As part of the Philharmonia's Myths & Rituals festival, Southbank Sinfonia will perform three pieces by Stravinsky, including Jeu de cartes, his ballet wittily dealt in three hands. As one of the flute players in the orchestra this year, this is a concert I’ve been particularly looking forward to. Stravinsky’s flute parts are always a welcome challenge, fully exploring our range (from low to high), our tone colours (from dark to hollow) and our ability to characterise different musical phrases. I love the way that Stravinsky’s music has so many facets, not least the big lush melodies contrasted with highly rhythmical sections. My very first encounter with Stravinsky’s music was hearing one such lush melody: the unison finale of The Firebird.

However, I did not hear this in the most conventional of ways…

It was in 1998, aged seven, that I first went to see YES live at both Newcastle City Hall and Sheffield City Hall. My parents were big fans of the progressive rock band long before my sister or I were born, so we grew up listening to their songs. I wanted to be like Rick Wakeman, their lead keyboard player. It was one of the band’s traditions that they came on stage to The Firebird Suite, and that was my first introduction to Stravinsky.


 


My next Stravinsky encounter happened around the age of 12 on my first trip to Salts Mill in Saltaire (West Yorkshire). There I saw an exhibition of opera and ballet set designs by David Hockney, including Mozart’s Magic Flute, Puccini’s Turandot, Wagner’s Tristan and Isolde, and four inspired by Stravinsky’s The Rake’s Progress, Le Sacre du Printemps, Le Rossignol and Oedipus Rex. This was the first time I thought about how music can evoke a visual response, and it inspired me to go home and produce a set design for Stravinsky’s Firebird.



A set design for The Firebird, created when I was 12

It wasn’t until 2006, three years later, that I performed some Stravinsky for the first time. As part of the National Youth Orchestra of Great Britain, we performed Stravinsky’s Concerto for Piano and Winds at the Barbican and I remember in the first rehearsal sitting there, wondering how to count a piece that looked so rhythmically complex… then inevitably getting lost as the time signatures leapt around.
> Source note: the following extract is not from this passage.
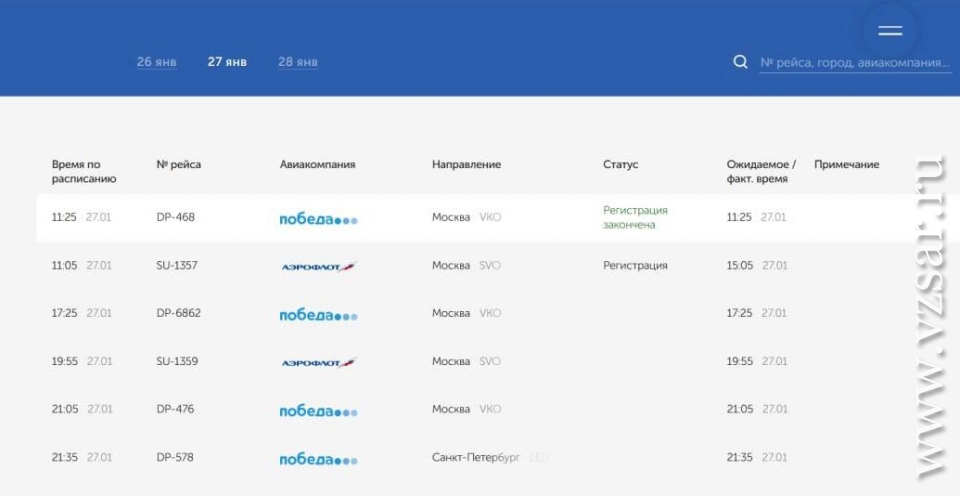Click the Регистрация закончена status
Image resolution: width=960 pixels, height=496 pixels.
(x=635, y=217)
But throughout the years, music and painting in combination have been a topic I’ve thought about a lot. In fact, the subject for my Master’s research while in The Hague, The Netherlands was titled The Painting Musician. In it, I tried to answer three main questions:

  1. Will the musician find that the act of painting their piece makes them more imaginative and clearer in the message they want to portray when performing to the audience?
  2. Is it important whether or not the musician paints their piece in an abstract style or a representational/figurative style?
  3. What is the importance of colour and form to the musician?
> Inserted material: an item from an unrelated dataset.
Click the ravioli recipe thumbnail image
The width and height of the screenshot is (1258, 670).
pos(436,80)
While I was researching, I happened to be practising a flute orchestral excerpt from Stravinsky’s Jeu de cartes and so I painted Act 2 Variation 4 in both a figurative style and in an abstract style, thinking about the colours and forms I wanted to use.


Paintings of Jeu de cartes in a figurative style (left) and an abstract style (right)
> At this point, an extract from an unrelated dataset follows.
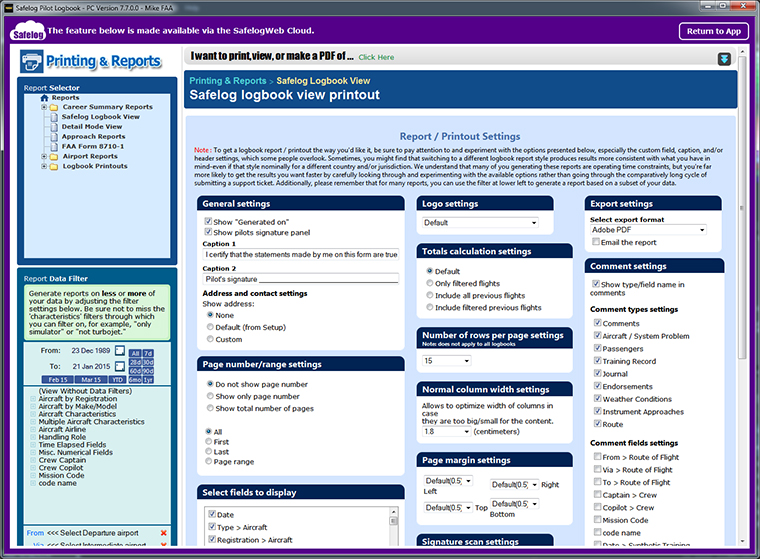This screenshot has width=760, height=559.
Task: Click the Caption 1 text field
Action: (300, 255)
The figurative painting depicts the main character of the ballet, the Joker. There’s an element of conflict, which represents the constant alternation between neighbouring notes, often juxtaposed an octave apart. The spears are prodding the Joker, mimicking the staccato in the excerpt, while the vibrant and saturated colours indicate the loud dynamic marking of the variation.

The abstract painting concentrates on the shape and the nuances of the solo flute line. The colour filled triangles show accents, while the zig-zags represent the frequent note leaps in the solo. Musical symbols are also present, much in the style of Paul Klee.

I found that painting the music helped me focus on its message rather than its technical difficulties, providing a different frame through which to think about it. It’ll certainly be in my mind when we’re rehearsing Jeu de cartes this month. Perhaps, one day, my journey will travel full circle and I’ll have the opportunity to play – and maybe even paint – the finale from The Firebird.